Class Notes

1961

MAY 1989 Bob Conn
Class Notes
1961
MAY 1989 Bob Conn

Lots of classmates have made the news in a big way in recent months—with long articles in their local newspapers. A common theme running through these articles suggests that as a group, they are special-special in times of adversity and special in the way they look at the world

A major profile in the Minneapolis Star Tribune about John Penn, who several months ago became head of Benson Optical Cos., the nation's fourth largest eyeware chain, begins by describing his 1980 ouster as president of Arctic Enterprises, a job he had held for seven years.

"Few would have blamed him for being bitter." But instead, with people in the town of Thief River Falls worried about layoffs, Penn addressed the Chamber of Coir merce, urging people to rally behind the county, saying it would bounce back from its troubles without him.
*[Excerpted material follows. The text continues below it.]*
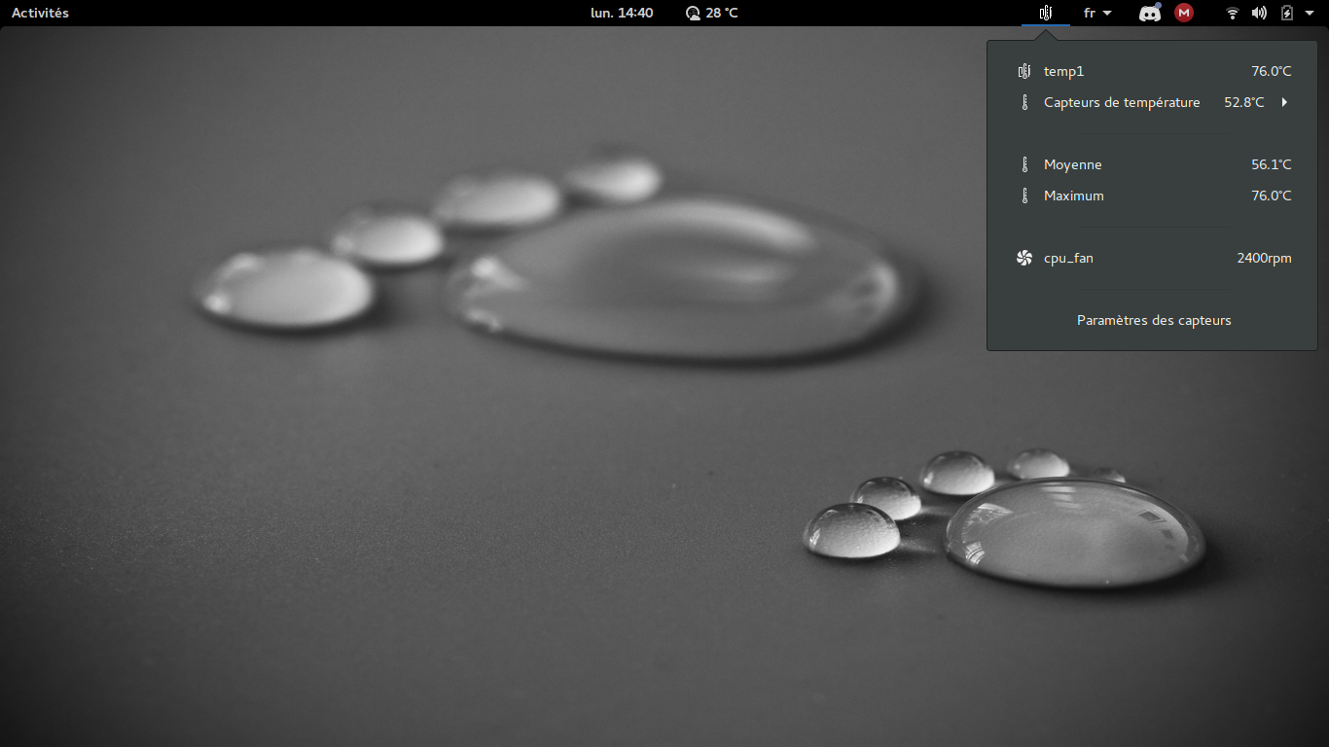Viewport: 1329px width, 747px height.
Task: Open the Activités menu
Action: [x=39, y=13]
"It was, friends say, a classic example of the way Penn has spent his career, as an executive with an uncommon concern for his coworkers. It's a reputation that has followed him to his latest job ..."
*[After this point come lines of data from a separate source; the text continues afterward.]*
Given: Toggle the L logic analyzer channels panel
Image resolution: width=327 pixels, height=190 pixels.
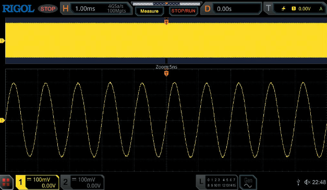Looking at the screenshot, I should click(x=217, y=182).
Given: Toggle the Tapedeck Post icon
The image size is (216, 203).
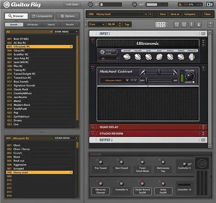Looking at the screenshot, I should (x=184, y=24).
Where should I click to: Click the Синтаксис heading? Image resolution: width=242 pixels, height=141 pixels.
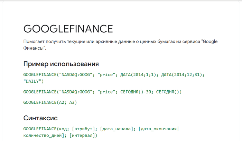click(40, 118)
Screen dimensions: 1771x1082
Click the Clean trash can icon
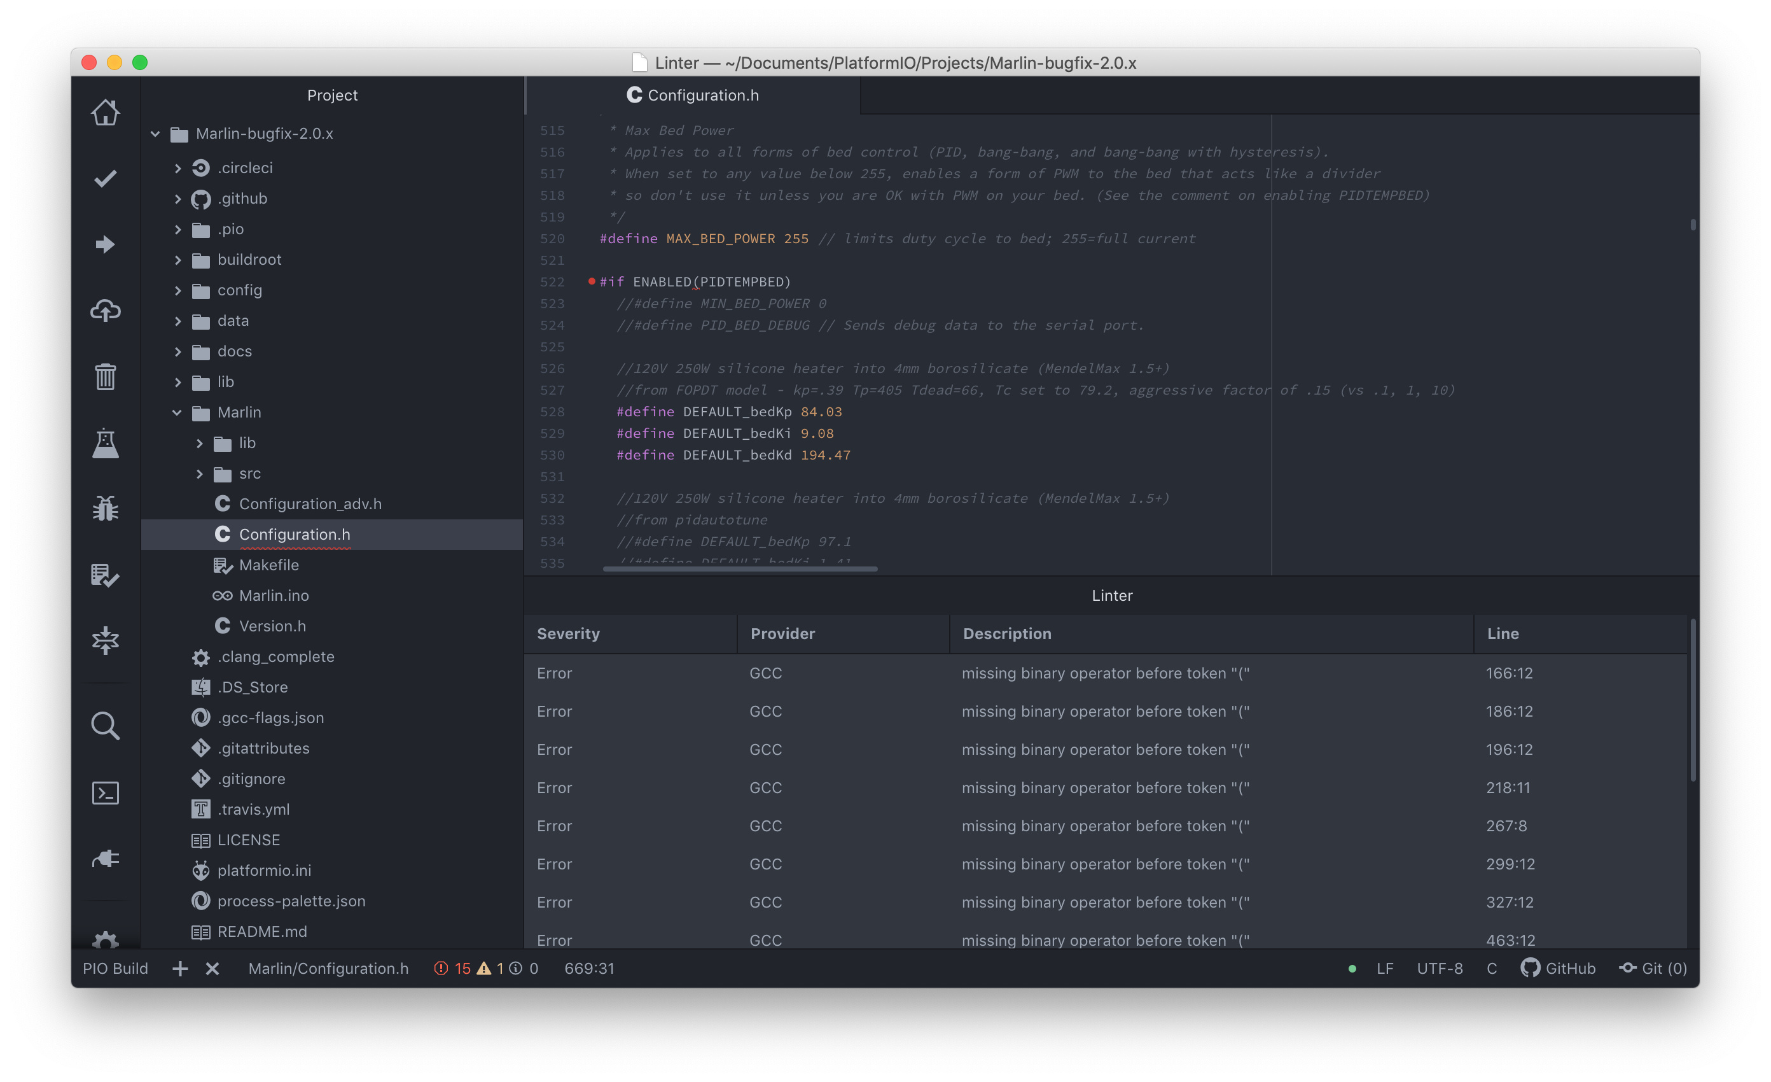pos(106,377)
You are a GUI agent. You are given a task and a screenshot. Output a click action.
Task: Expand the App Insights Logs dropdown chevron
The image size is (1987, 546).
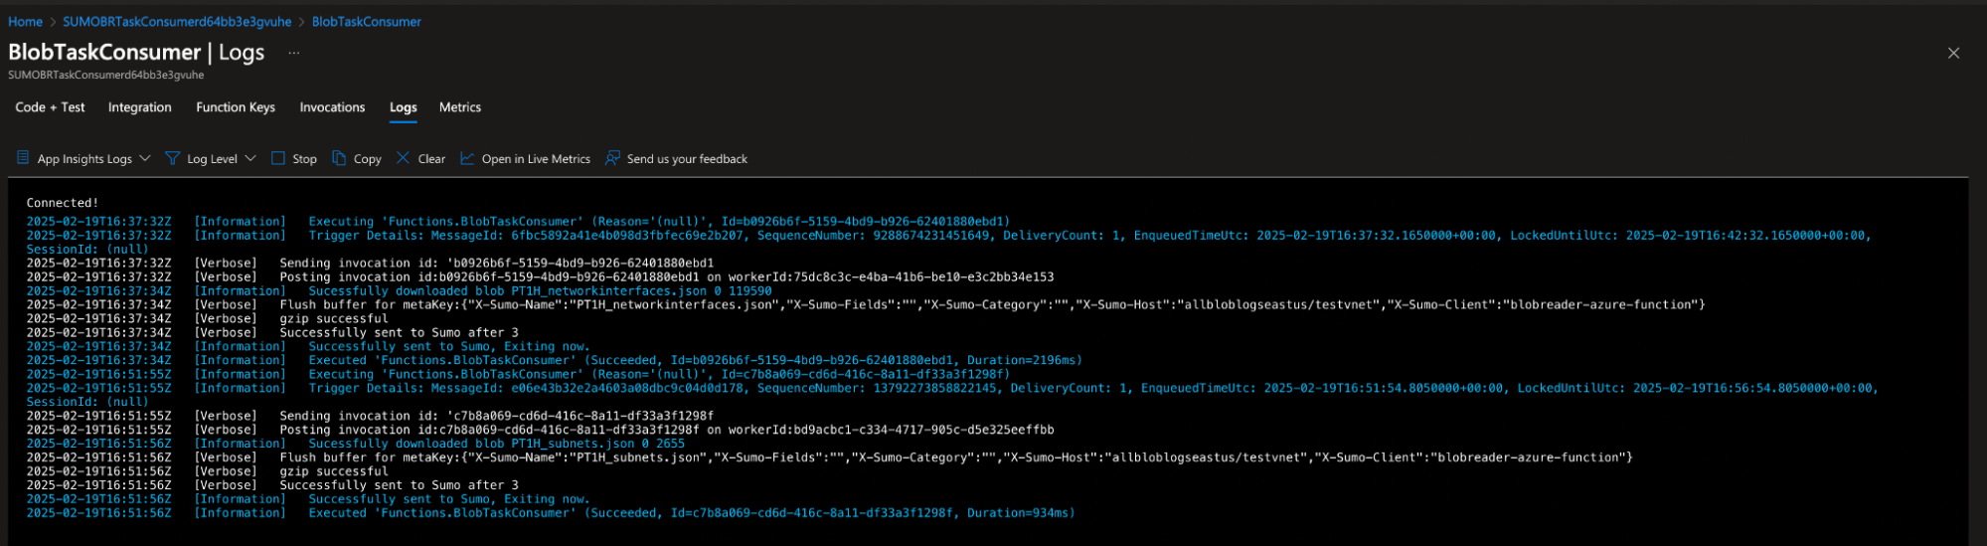[145, 158]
Or take Sam Bell, who was going to be speaker of the Florida house until voters in his home district abruptly ousted him. A sixpage article in Florida Magazine, the Sunday supplement of the Orlando Sentinel, documents numerous ways that Bell was special. "By any account, it's been an incredible 14 years, even for a legislator. Many of Bell's peers rank him among the best and brightest to have ever served in the Florida House of Representatives ...

"During a session, he convinced the House speaker to put him on every important committee in the House. The result was he had a critical say in almost piece of important legislation drafted that year..."

What kinds of legislation? He's Proudest of the child restraint law, passed in 1982. He also cites nursing home reform, health care for the elderly, an infant screening test for a condition that can lead to retardation if untreated, another that gets primary grade teachers to test for curvature of the spine.

Former house speaker Ralph Haben called Sam "probably the smartest man to ever walk those halls. Not just smart. But smart, tough and with total determination and commitment to get things done he wanted to get done ... I believe that history will record Sam Bell had more impact on the positive things in the Legislature this past decade than anyone in the state."

Or take Mike Gazzaniga, who has just started The Journal of Cognitive Neuroscience, because nobody was bringing together the study of the brain (structure, chemistry) with the study of the mind (how we think, learn, remember, perceive). Psychologists rarely read neurology journals and neurologists rarely read psychology journals, says Mike, who is now on the faculty at the Dartmouth Medical School.

New instruments, such as magnetic resonance imaging (MRI) and positron emission tomography (PET) are helping scientists understand brain structure ana function in ways not possible with X-rays. Meantime, studies are increasing of people with what Gazzaniga calls "broken brains"—Alzheimer's disease patients, people with strokes, epilepsy to see how those structural defects affect function. So his new journal will serve as a bridge, an uncommon link between physicians and psychologists. He's preparing to take yet another unusual step with the journal —to publish negative results that refute findings of others. "Because these papers have a hard time getting into the system .. . untruth cooks along .. . longer than it should."

Lastly, Terry Ortwein's play, Act Three,Scene Five was presented by the Dartmouth Players in the Warner Bentley Theatre on February 27, 28, and March 1. The play is about real people. Said the program notes: "It is only when real people drop the masks and listen to each other that they can know one another. Usually they end up liking each other a lot more than they did when they were pretending."